L’Association des femmes avocates de la Rdc(Afeac) a organisé le lundi 08 juillet au Cercle Elaïs à Kinshasa/Gombe une journée de formation et d’échange sur la gouvernance et l’organisation des élections en Rdc.

Il était question de faire une évaluation des élections de 2018 en Rdc et de voir si le nombre des femmes élues à augmenter ou pas.

Madame Odette Disu, avocate, membre de l’Afeac et experte en matière électorale à la Ceni a expliqué aux femmes avocates les notions sur la gouvernance et l’organisation des élections.

En effet, à l’issue des élections combinées de 2018, l’Association des femmes avocates de la Rdc(Afeac) a jugé bon de faire une évaluation sur ces élections.

Le constat est qu’on a remarqué qu’il n’y a pas eu une amélioration sur le nombre des femmes élues.

Il y a une décroissance, les femmes ne sont pas valablement représentées dans les instances de prise de décision.

Et un autre problème, il y a eu plusieurs cas de recours à la Cour constitutionnelle.

C’est ainsi, que les Avocates réunies au sein de l’Afeac, on voulu réfléchir sur cette décroissance dans la participation des femmes aux élections et sur le grand nombre des cas de recours.

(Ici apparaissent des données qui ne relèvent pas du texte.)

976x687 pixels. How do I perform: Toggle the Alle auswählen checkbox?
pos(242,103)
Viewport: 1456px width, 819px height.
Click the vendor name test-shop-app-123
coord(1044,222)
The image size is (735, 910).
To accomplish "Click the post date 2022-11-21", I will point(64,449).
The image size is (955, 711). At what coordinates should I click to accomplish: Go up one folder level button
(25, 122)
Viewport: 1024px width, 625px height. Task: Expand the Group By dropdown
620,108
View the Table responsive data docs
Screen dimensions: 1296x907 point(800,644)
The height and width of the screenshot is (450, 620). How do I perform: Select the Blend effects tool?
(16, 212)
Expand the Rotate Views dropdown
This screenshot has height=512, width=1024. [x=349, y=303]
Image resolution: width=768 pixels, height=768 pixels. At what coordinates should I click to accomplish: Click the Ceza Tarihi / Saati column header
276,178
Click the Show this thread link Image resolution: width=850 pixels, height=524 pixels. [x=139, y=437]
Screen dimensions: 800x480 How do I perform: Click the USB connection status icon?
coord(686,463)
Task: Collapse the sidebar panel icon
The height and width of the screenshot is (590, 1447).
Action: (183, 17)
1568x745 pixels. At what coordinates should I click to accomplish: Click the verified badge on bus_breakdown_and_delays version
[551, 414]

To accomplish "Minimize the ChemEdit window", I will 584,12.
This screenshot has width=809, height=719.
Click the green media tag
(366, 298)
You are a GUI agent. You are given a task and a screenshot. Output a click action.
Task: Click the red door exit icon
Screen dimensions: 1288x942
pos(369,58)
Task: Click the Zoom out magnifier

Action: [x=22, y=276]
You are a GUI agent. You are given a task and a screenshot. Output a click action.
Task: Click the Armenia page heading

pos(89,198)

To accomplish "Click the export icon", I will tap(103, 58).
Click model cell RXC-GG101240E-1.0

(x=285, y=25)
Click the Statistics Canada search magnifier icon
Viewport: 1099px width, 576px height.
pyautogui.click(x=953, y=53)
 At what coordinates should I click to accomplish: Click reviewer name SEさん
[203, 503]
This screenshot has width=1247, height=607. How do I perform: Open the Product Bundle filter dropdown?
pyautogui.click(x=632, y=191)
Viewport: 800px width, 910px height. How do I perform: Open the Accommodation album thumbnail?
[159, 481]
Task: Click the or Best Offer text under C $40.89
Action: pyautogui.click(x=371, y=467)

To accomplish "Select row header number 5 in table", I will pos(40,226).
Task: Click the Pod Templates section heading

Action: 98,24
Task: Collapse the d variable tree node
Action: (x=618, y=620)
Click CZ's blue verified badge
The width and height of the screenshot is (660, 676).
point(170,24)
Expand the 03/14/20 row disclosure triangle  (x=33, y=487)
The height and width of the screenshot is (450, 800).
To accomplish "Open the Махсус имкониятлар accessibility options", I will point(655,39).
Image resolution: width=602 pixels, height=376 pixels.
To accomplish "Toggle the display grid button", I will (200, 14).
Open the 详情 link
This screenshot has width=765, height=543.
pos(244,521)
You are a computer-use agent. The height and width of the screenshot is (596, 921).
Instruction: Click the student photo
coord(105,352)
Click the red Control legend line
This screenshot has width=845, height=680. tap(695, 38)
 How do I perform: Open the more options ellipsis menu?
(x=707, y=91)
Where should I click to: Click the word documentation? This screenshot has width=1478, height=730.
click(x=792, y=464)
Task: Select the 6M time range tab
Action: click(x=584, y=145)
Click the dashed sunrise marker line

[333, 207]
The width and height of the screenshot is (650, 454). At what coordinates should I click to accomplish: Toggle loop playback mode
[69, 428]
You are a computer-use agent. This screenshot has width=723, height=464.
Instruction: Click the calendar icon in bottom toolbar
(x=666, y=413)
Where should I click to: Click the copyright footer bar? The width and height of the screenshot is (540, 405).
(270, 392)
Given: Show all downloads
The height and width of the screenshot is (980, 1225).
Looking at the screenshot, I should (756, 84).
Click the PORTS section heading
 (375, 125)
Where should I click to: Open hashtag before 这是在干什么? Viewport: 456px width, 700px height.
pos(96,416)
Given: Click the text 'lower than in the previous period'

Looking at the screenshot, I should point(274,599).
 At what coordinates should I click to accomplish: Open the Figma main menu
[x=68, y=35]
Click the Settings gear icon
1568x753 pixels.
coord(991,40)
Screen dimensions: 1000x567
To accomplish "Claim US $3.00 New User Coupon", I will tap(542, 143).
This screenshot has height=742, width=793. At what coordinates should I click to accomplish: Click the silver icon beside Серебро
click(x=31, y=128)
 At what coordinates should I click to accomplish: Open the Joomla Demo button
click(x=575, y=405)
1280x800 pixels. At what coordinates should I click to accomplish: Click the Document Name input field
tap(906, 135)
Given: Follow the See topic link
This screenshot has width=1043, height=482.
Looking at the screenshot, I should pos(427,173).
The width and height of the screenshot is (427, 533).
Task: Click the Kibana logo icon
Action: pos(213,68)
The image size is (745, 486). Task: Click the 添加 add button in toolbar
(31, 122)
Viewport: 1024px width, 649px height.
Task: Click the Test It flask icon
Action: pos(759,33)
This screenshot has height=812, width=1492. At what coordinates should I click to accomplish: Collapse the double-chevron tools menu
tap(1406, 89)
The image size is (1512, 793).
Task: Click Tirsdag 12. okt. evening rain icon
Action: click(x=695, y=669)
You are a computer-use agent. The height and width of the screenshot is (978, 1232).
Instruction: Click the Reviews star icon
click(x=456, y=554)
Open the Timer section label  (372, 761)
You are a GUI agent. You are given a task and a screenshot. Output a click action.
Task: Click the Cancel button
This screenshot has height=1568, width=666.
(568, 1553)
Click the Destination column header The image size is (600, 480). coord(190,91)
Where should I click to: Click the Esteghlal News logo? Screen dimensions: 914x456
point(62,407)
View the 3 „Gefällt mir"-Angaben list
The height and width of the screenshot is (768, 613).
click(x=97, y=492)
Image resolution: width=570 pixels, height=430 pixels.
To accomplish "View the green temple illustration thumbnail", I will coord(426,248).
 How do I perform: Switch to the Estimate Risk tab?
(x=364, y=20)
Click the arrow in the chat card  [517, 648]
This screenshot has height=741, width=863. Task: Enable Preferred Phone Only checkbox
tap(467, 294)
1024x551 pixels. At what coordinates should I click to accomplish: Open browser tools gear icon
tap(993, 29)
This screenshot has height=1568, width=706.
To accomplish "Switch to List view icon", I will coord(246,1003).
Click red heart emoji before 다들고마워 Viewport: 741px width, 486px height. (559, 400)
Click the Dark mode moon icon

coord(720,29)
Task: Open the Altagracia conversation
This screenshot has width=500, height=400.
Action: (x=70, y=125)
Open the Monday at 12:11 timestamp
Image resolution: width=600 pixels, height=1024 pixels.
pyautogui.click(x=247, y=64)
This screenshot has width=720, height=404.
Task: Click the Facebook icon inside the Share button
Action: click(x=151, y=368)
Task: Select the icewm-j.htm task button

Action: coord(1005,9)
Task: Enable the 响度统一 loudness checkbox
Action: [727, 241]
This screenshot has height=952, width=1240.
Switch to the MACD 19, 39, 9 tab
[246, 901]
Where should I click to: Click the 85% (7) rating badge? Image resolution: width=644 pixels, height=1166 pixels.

Madame Odette Disu a souligné qu’il en ressort que le vrai problème est celui du seuil.

La notion sur le seuil n’est pas vraiment intériorisée chez la plupart des femmes.

Donc, il faut une grande sensibilisation sur la notion du seuil et de représentativité.

Il faut atteindre le seuil pour être attribuable mais malgré l’atteinte du seuil, au niveau de la circonscription on doit dégager une caution électorale.

Nous avons aussi réfléchi sur la façon avec laquelle se comportent les partis politiques.

Nous avons constaté au cours de ses élections qu’il y a eu des candidats qui ont aligné les membres de leur famille qui une fois élus n’ont aucune notion sur les élections.

Pour l’experte en question électorale, les juristes femmes doivent intérioriser toute les dispositions de la loi électorale pour bien défendre les clients qui vont vers eux pour les recours.

Les femmes doivent également s’engager dans des partis politiques afin que dans nos instances de prises de décision qu’elles soient plus représentatives.

Les femmes doivent s’impliquer dans la gouvernance car elles ont beaucoup de potentialités.

Il faut donc un engagement des femmes pour changer des situations économiques, sociales et politiques.

Les performances des femmes peuvent être améliorées par une sensibilisation et formation continue et accentuée pour des élections futures.